Jesse May, Shut Up and Deal, p. 158:
Yeah, but about the eighteen [losing sessions] in a row. I didn’t start out trying to break any record. I guess maybe I finished trying to. I mean I remember distinctly one time in the Taj Mahal where I had been playing almost five hours and I was ahead like seventy-five bucks or something and I thought to quit and Morty advised me heavily to quit. It was the same night I had gotten my hair cut for the first time in two years and I’d lost about nine or ten in a row at this point and I just should have gone home and cursed the streak. But maybe I needed to see that doom doesn’t have to have an end and just because the roulette ball has come up black fourteen times in a row, don’t go betting on red again. Just walk away.
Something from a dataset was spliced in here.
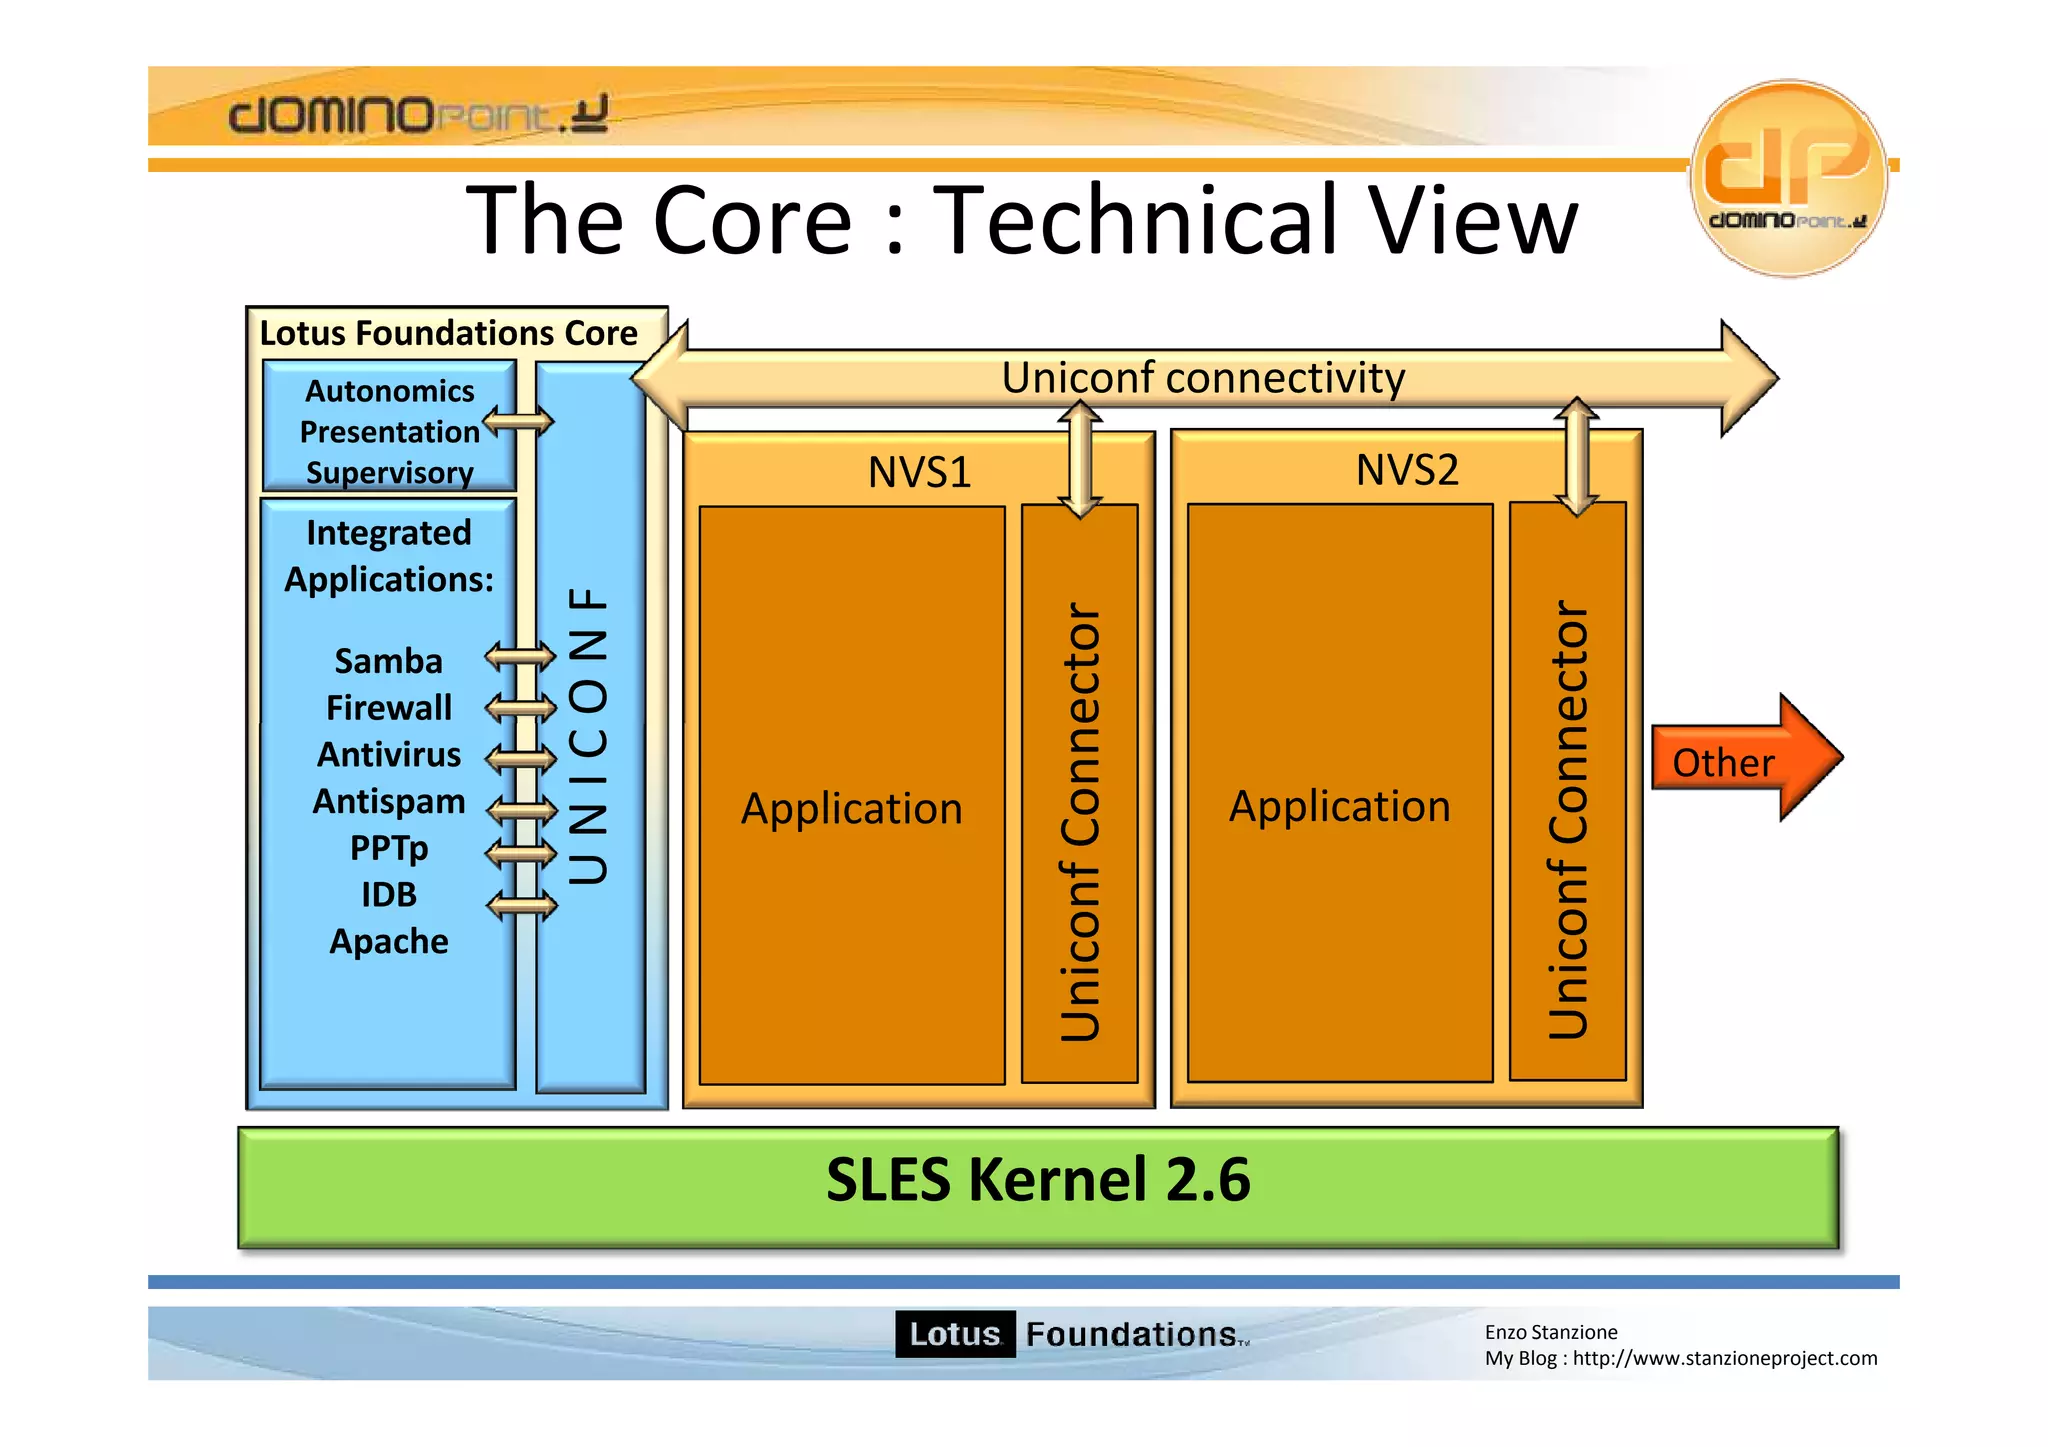Image resolution: width=2048 pixels, height=1447 pixels.
Task: Click the vertical arrow above NVS1 connector
Action: point(1080,458)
And maybe I learned the lesson vividly. Because that was the only end for that streak. Just walk away. Or go broke. Or run through the valley of the shadow of death because you get through the valley quicker that way. Or go home, lock your door, pace the floor, pace the house, flip the channel, grind marijuana stems, listen to every CD, go to the market and construct elaborate huge meals not to eat because everything makes you sick, mumble, talk out loud, put your palm to your forehead, cry out and groan, and want to go back into that poker room but be so scared to do it that in the end I just had to leave town, had to leave the country, in fear of what might happen with me in proximity to my money.